• **The problem**: Keep every line of the data below that has the string "Builder" and present those lines.

+ + + +

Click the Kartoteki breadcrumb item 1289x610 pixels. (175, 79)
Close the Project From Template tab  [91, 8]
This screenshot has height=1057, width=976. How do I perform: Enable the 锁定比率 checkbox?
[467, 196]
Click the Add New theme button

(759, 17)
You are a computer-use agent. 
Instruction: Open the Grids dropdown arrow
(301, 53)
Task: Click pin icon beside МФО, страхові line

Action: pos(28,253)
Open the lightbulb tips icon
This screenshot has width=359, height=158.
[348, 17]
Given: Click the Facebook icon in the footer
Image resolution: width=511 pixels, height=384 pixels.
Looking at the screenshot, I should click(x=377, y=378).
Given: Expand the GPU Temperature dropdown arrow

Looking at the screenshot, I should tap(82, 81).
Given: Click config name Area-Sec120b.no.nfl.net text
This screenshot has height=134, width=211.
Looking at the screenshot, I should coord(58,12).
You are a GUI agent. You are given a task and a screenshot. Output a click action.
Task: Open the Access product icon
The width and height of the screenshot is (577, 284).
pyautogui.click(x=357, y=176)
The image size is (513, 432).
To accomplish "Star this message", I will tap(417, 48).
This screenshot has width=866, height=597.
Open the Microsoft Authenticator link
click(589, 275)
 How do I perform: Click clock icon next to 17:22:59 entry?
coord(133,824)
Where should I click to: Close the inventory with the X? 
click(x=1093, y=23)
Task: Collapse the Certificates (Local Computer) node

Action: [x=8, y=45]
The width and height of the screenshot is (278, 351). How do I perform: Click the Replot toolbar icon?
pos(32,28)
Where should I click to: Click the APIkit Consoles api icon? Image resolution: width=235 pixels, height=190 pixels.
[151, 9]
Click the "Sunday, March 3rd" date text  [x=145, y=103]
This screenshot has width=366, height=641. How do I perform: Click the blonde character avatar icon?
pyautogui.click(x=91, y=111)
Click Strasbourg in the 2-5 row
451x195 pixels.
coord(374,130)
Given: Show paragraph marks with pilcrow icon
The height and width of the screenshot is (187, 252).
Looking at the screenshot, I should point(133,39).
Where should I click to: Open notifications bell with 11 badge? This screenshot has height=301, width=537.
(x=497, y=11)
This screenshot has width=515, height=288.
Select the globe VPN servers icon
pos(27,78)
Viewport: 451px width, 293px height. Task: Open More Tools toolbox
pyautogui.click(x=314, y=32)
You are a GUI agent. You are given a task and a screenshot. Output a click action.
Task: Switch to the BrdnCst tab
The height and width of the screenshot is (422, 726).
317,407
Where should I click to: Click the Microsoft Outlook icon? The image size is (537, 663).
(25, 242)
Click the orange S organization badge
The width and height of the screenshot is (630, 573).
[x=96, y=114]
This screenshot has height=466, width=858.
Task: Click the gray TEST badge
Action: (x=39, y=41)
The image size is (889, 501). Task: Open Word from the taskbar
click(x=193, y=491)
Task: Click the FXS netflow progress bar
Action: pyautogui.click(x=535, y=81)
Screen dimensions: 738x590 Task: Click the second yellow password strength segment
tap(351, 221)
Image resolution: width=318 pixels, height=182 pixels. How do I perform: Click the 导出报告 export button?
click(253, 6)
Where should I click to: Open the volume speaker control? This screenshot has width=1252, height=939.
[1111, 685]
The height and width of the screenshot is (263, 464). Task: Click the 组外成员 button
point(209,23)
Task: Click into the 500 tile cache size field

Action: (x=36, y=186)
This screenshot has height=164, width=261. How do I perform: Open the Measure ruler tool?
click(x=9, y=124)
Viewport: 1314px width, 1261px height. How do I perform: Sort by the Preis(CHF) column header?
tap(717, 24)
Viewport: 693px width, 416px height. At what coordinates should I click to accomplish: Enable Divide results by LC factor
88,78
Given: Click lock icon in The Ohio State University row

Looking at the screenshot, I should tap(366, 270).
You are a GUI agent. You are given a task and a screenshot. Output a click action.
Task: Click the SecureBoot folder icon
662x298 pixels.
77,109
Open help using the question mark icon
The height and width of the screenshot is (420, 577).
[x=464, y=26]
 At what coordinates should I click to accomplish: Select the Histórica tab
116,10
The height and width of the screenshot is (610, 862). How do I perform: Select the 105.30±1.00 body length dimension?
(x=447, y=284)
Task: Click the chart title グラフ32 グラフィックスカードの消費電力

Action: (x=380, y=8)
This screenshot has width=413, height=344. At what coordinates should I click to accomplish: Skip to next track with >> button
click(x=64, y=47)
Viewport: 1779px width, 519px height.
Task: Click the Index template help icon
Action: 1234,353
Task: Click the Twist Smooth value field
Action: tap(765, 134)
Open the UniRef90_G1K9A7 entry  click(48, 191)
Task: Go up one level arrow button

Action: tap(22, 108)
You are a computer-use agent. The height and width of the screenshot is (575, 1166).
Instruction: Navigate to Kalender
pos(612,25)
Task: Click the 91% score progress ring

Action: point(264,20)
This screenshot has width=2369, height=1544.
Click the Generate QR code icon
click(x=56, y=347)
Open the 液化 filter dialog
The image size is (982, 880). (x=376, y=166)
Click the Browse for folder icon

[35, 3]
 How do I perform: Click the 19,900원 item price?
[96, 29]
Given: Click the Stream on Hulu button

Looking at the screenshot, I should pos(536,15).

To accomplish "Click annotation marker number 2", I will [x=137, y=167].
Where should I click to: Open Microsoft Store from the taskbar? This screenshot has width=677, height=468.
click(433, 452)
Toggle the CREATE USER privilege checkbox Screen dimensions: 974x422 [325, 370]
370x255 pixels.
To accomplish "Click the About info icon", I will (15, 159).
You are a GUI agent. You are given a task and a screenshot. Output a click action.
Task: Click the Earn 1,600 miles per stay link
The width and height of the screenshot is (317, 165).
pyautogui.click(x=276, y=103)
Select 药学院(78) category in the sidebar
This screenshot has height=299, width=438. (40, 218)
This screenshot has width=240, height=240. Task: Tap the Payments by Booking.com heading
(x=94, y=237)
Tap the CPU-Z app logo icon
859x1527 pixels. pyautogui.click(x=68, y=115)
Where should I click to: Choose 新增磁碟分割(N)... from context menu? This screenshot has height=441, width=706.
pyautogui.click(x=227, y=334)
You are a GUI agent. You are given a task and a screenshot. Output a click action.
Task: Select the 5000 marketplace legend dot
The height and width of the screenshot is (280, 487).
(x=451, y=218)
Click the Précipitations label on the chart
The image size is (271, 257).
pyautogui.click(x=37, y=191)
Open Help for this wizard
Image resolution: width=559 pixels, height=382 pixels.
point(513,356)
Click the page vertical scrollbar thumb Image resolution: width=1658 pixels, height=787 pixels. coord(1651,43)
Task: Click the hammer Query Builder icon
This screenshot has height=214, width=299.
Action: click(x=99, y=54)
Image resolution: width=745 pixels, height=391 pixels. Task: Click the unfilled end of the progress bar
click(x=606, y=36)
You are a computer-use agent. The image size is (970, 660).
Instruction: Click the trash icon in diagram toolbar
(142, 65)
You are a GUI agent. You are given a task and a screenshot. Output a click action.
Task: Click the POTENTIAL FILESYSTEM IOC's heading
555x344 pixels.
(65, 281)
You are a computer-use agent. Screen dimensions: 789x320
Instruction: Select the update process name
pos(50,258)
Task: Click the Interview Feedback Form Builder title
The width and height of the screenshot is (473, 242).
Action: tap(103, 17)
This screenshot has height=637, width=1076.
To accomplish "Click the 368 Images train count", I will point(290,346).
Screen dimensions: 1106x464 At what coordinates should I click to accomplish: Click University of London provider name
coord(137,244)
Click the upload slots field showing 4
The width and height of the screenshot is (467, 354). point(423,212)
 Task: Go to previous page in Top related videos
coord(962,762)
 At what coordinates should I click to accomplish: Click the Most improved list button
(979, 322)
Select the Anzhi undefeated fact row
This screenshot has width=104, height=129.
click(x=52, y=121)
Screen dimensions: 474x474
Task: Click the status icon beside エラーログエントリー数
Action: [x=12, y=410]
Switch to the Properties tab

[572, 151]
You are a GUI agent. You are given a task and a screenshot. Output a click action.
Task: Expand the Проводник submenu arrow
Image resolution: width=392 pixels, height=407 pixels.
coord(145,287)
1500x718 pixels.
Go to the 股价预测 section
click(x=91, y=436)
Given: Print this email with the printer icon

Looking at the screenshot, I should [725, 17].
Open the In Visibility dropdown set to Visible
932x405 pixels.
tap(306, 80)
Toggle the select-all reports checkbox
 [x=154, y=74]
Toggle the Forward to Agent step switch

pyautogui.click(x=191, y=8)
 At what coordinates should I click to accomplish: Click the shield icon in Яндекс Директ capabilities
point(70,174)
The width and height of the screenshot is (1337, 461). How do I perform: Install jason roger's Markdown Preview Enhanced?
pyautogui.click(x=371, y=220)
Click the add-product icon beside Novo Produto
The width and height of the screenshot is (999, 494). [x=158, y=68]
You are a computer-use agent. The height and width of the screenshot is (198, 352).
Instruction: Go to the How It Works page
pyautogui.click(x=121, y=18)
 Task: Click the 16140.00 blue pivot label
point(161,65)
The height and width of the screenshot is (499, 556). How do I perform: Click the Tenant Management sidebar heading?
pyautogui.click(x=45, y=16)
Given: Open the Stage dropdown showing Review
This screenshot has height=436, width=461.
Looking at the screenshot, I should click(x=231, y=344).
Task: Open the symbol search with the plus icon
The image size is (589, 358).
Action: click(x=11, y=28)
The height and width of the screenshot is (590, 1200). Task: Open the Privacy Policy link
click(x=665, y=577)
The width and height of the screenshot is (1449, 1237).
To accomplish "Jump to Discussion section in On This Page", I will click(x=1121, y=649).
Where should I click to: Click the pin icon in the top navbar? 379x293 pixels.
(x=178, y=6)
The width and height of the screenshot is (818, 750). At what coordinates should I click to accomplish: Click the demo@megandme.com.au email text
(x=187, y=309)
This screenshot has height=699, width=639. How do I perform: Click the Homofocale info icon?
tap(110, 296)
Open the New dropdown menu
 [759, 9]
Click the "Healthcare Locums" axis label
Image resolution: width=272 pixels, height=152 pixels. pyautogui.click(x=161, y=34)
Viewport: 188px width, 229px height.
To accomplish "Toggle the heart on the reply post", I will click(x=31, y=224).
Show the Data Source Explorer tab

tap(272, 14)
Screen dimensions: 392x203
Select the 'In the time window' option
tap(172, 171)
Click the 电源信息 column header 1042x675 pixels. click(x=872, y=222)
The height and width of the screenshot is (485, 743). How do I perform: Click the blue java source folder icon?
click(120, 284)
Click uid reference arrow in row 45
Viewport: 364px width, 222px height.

+ + + +

• **Expected answer**:
Task: Click the hammer Query Builder icon
Task: Click the Interview Feedback Form Builder title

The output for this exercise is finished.